Aussie Bites! (Return to Article List)
The Indian Pacific, Chapter 2 (MIA Office Head Fujimoto Koichiro)
Dinner, held in the restaurant car, was
conducted in separate groups, each
called at slightly offset times. All of the meals were
authentic-style, and of course, plenty of beer and wine
was provided. I myself only stayed for a single night,
but for those passengers who were staying on until
Perth, these meals must have been the greatest of
pleasures. After finishing my meal, I returned to my
room, and had a shower whilst occasionally being
rocked about by the movement of the train. I had to
support myself with both hands against the walls to
keep my footing as I showered. Following the shower,
there was truly nothing left to do. I slipped into bed,
without even a TV to watch.
As dawn broke, the train continued to run across a desolate countryside. At around 7AM, with what looked to be a quarry nearby, our train stopped at a station called Broken Hill. Located roughly 1160 kilometres from Sydney, I was informed that the town once flourished due as a mining town. From near the station, there were no residential houses to be seen. There was a bus waiting at the train station when we arrived. Hopping off our train and onto the bus, we travelled on the road through the desert for around 30 minutes, heading to a small hill before alighting. Scaling the hill, we found tens of pieces on display that had once been carved into the surrounding rock. As there was nothing else around, all there was to do was gaze into the distant horizon. After about an hour, we once more returned to the station, and boarded the Indian Pacific.

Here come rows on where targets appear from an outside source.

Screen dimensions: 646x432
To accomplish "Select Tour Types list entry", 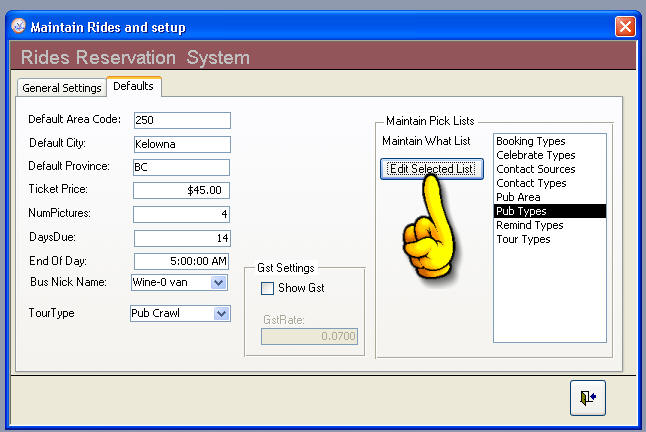I will point(523,240).
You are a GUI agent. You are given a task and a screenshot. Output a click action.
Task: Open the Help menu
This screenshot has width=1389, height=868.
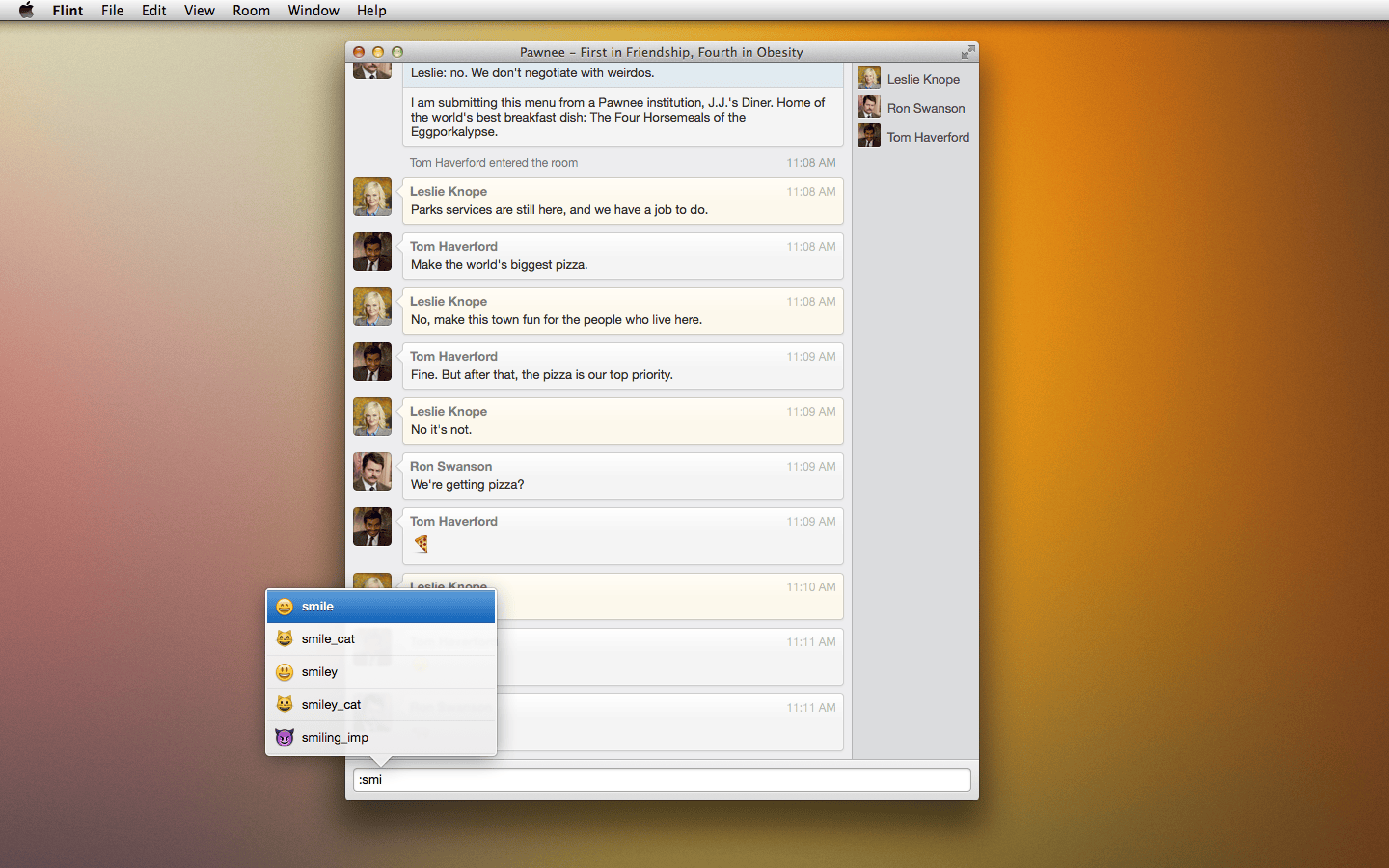tap(371, 11)
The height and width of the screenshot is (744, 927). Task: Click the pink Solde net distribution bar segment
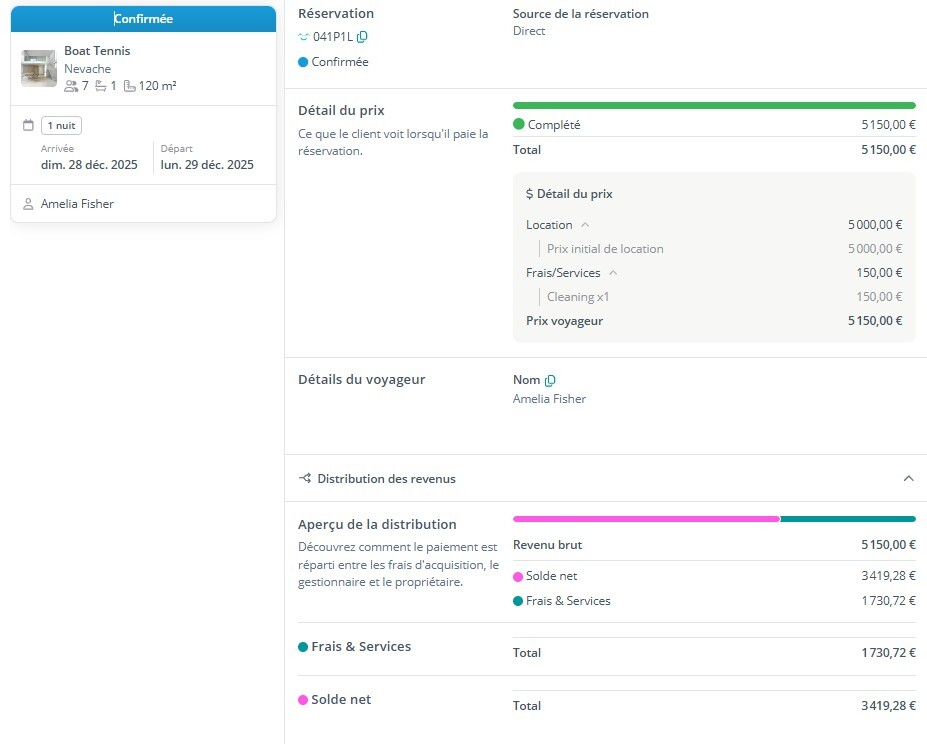tap(646, 519)
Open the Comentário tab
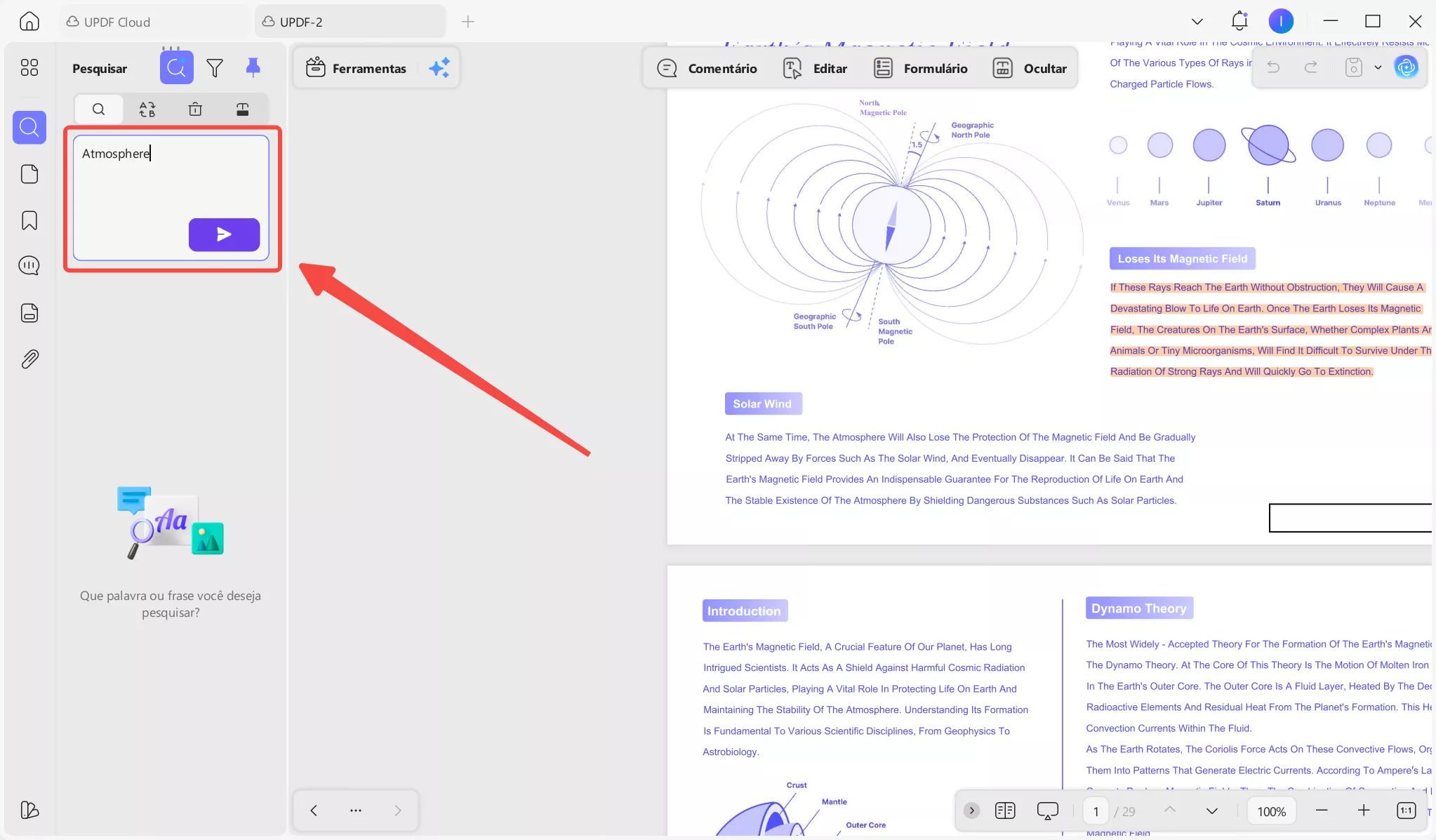1436x840 pixels. [x=707, y=68]
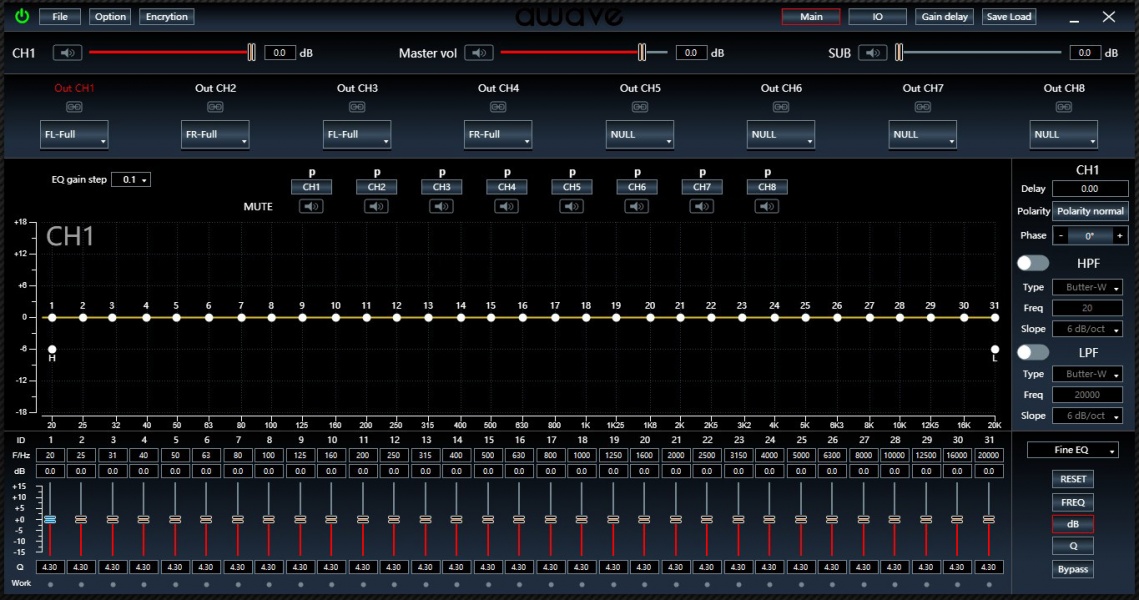
Task: Click the Delay input field
Action: click(1089, 188)
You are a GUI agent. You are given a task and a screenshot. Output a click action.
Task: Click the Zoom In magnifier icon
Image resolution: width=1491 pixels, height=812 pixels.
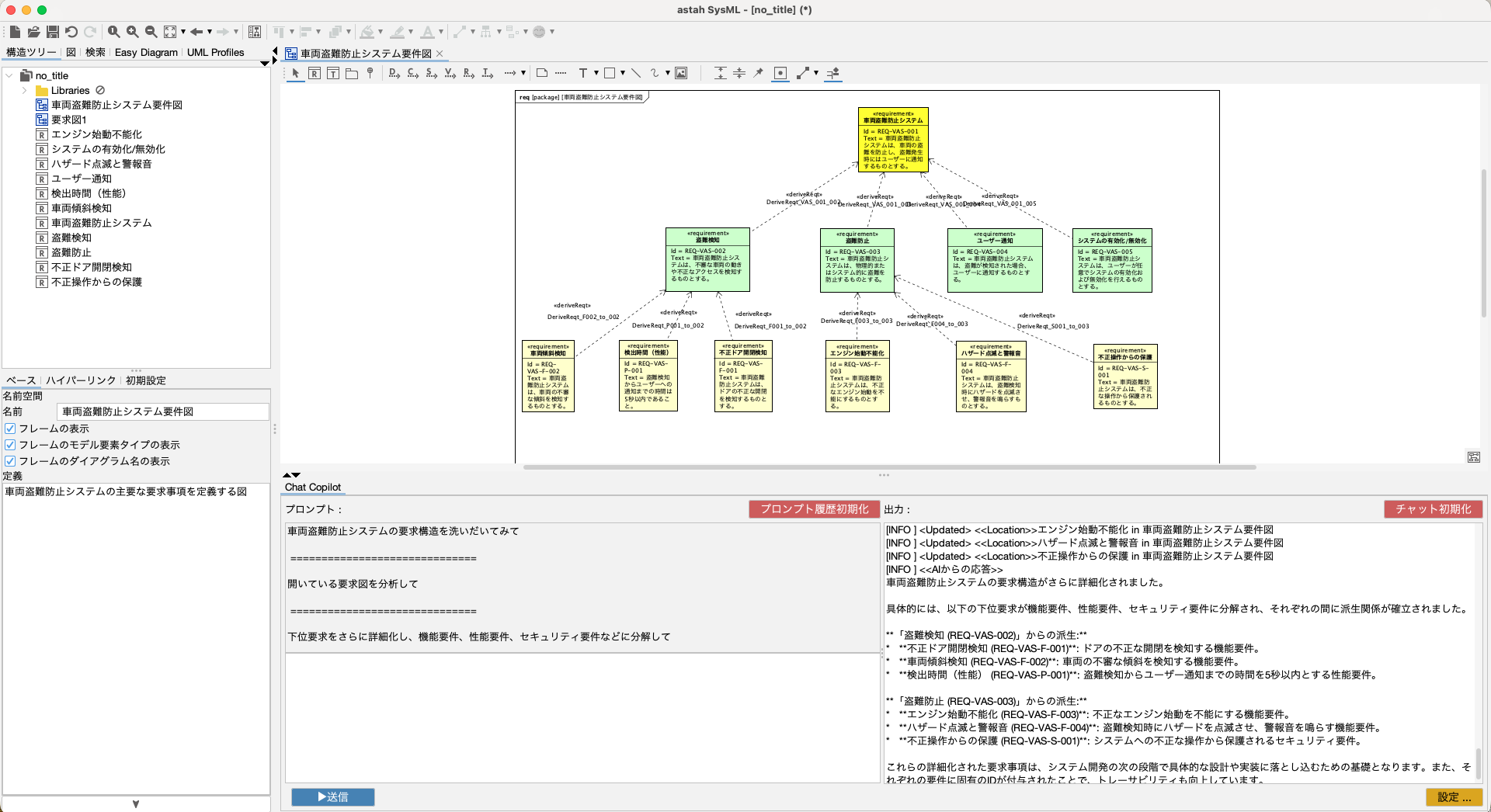(132, 32)

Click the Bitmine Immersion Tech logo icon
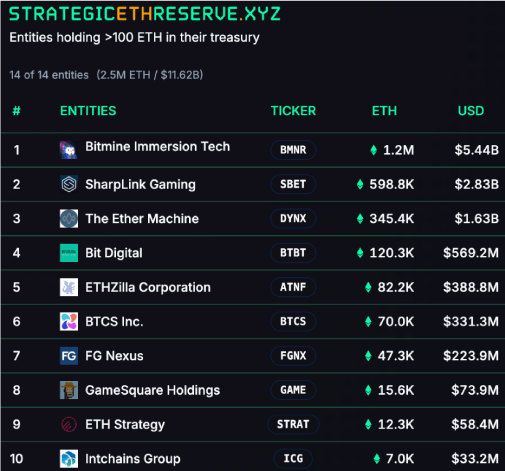69,150
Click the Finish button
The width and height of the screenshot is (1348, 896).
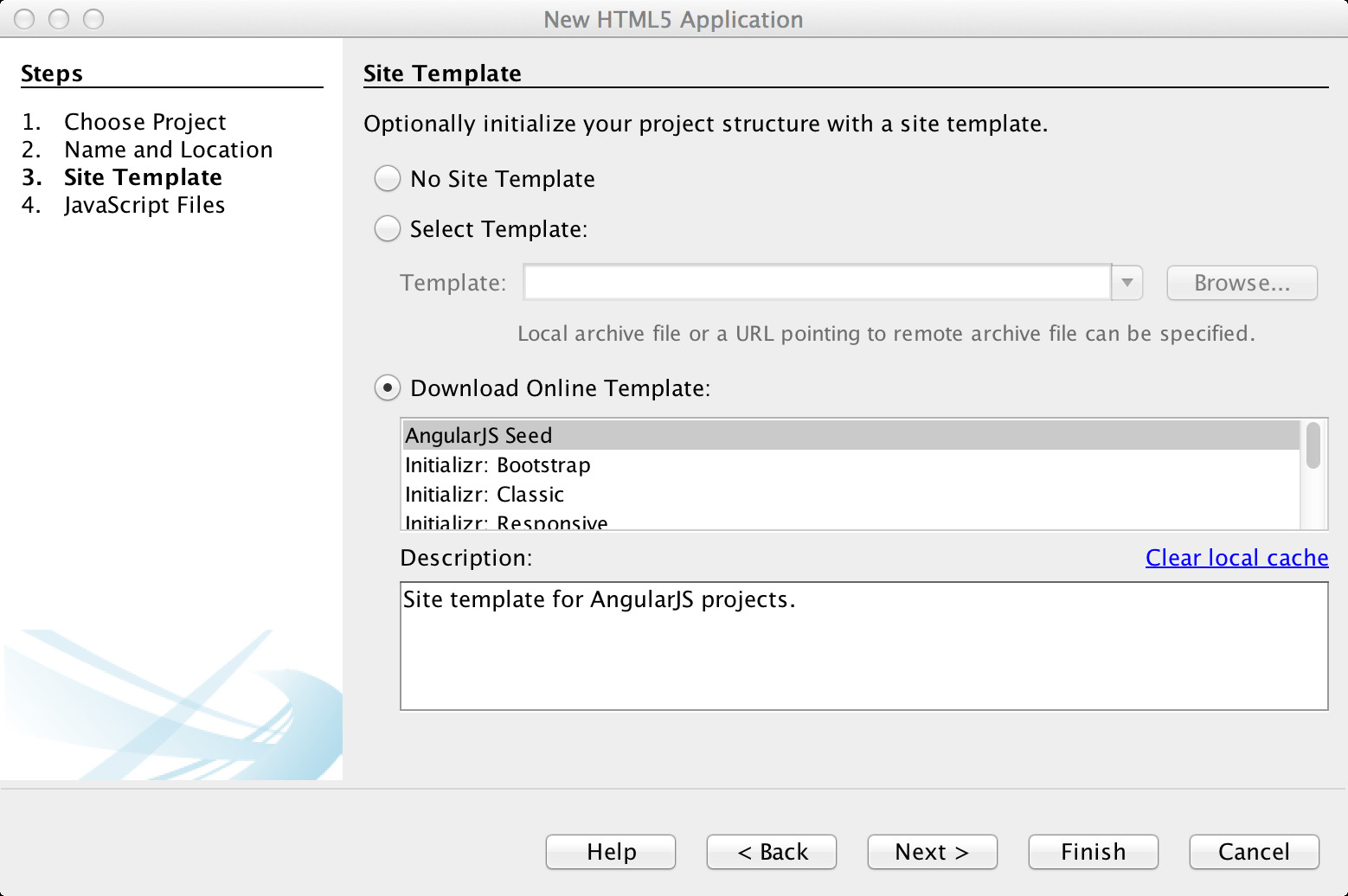[x=1094, y=852]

After departing Broken Hill Station and heading to the restaurant car to have breakfast, I continued my journey in the lounge car, again enjoying some beer as we went. The landscape stretched into endless farmland. As morning turned to afternoon, the train began to run alongside the road. There was a sign on the road that said “No gas past this point. No signal past this point. This is the last store”, and many more similar messages. You would never see such a sign in Japan. I felt I understood, at that point, just how expansive Australia is. From Sydney Station, after being aboard the Indian Pacific for some 24 hours, at 3PM, we arrived at our platform at South Australia's Adelaide Station.